[[ Given entries open ]]
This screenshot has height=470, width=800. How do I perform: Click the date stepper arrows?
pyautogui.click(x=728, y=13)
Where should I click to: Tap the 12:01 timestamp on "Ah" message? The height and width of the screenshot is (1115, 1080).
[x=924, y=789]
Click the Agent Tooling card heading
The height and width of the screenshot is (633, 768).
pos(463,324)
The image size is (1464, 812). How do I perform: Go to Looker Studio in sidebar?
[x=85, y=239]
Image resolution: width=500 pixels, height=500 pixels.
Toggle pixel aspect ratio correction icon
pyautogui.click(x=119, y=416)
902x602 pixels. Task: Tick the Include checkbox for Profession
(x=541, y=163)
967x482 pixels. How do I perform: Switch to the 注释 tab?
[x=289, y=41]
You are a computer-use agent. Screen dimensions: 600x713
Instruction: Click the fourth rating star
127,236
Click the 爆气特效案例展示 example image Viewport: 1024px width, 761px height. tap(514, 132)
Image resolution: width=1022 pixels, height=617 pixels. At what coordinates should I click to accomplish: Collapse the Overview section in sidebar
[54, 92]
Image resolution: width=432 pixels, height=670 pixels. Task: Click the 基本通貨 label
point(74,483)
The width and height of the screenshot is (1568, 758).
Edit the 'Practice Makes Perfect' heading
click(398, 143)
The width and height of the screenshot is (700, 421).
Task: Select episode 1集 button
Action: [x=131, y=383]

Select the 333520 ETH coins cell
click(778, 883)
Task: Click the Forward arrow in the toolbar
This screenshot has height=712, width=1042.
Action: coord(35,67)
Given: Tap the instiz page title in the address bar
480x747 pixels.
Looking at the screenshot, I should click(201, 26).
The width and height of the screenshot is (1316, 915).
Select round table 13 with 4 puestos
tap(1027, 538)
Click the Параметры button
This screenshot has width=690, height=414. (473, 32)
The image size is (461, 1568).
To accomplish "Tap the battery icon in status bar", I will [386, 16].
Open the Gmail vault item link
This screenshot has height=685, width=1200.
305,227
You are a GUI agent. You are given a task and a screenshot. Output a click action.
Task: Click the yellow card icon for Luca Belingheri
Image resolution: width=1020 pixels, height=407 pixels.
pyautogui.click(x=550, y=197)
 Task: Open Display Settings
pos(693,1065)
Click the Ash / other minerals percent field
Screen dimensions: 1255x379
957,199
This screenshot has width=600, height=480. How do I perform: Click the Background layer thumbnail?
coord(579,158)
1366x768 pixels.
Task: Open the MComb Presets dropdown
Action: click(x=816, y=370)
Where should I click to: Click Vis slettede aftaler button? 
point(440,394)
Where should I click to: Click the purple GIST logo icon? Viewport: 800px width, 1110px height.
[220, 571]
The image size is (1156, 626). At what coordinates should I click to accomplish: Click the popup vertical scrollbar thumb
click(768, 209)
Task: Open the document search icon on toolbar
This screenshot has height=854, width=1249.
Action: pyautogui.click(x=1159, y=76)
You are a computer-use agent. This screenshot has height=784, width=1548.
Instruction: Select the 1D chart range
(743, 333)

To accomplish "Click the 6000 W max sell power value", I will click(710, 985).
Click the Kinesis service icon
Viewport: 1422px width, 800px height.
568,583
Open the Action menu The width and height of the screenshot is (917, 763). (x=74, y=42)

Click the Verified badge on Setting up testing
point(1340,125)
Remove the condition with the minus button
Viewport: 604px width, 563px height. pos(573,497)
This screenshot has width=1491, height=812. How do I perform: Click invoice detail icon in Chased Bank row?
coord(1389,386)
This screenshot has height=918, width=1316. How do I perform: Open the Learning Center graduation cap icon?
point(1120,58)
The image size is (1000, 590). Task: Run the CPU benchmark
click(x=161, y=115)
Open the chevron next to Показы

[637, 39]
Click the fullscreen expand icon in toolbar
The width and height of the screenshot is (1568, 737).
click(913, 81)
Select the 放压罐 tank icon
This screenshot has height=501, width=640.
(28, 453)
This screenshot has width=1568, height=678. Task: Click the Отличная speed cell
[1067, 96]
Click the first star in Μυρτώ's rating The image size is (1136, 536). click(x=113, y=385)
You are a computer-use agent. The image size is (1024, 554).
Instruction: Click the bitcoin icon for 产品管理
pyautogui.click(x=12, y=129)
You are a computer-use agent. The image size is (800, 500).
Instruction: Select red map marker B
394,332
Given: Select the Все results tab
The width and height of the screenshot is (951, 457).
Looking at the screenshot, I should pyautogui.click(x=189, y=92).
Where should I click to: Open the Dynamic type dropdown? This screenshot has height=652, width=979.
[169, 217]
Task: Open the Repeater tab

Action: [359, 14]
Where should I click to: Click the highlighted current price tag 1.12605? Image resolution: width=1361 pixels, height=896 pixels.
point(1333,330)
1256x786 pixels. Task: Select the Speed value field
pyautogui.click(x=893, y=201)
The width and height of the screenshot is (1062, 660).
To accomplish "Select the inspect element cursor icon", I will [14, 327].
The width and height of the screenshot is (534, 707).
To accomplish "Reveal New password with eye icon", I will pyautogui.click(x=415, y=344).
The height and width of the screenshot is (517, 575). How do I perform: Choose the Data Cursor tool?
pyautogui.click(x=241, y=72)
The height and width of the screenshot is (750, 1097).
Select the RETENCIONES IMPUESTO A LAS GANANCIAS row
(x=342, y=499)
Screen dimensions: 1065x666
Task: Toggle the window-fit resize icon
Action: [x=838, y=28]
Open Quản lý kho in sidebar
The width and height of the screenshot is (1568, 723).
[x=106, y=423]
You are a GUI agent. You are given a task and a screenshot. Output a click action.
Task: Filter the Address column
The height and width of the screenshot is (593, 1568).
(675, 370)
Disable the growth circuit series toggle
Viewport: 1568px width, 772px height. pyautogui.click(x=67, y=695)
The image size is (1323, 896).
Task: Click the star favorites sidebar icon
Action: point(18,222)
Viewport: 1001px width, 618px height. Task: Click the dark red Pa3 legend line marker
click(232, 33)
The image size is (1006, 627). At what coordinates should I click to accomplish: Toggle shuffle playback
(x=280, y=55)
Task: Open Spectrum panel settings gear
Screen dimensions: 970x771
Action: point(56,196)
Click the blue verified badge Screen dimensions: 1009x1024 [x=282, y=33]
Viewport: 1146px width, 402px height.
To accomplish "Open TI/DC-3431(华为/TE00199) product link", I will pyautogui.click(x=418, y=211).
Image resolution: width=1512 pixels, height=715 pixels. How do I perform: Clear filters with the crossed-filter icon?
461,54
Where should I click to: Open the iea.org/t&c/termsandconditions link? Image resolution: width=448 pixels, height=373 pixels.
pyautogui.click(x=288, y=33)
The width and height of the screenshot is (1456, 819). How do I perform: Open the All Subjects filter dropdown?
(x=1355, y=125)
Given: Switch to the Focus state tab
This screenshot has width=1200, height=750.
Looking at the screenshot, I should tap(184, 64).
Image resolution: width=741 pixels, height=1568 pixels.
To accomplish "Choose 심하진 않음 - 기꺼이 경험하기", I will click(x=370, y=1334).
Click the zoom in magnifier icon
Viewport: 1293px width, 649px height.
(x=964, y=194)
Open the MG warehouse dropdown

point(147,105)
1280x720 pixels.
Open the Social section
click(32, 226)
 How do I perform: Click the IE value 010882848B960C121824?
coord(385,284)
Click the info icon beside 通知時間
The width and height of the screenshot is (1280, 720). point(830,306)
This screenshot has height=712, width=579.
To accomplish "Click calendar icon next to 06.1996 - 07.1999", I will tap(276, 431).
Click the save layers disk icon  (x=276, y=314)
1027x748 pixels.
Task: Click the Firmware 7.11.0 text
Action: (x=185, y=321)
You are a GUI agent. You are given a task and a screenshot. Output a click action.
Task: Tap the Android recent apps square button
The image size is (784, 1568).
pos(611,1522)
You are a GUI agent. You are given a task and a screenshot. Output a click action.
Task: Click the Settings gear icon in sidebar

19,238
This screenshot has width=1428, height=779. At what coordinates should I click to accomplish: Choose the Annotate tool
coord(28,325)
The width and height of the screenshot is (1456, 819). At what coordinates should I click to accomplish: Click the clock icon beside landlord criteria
[[ Given entries closed ]]
* Directions
Give only the lines from the one holding "Where should I click to: Click the purple" through the one holding "Task: Open the document", each restated exactly as it appears above.

* Solution to this task
Where should I click to: Click the purple GIST logo icon? Viewport: 800px width, 1110px height.
[220, 571]
The image size is (1156, 626). At what coordinates should I click to accomplish: Click the popup vertical scrollbar thumb
click(768, 209)
Task: Open the document search icon on toolbar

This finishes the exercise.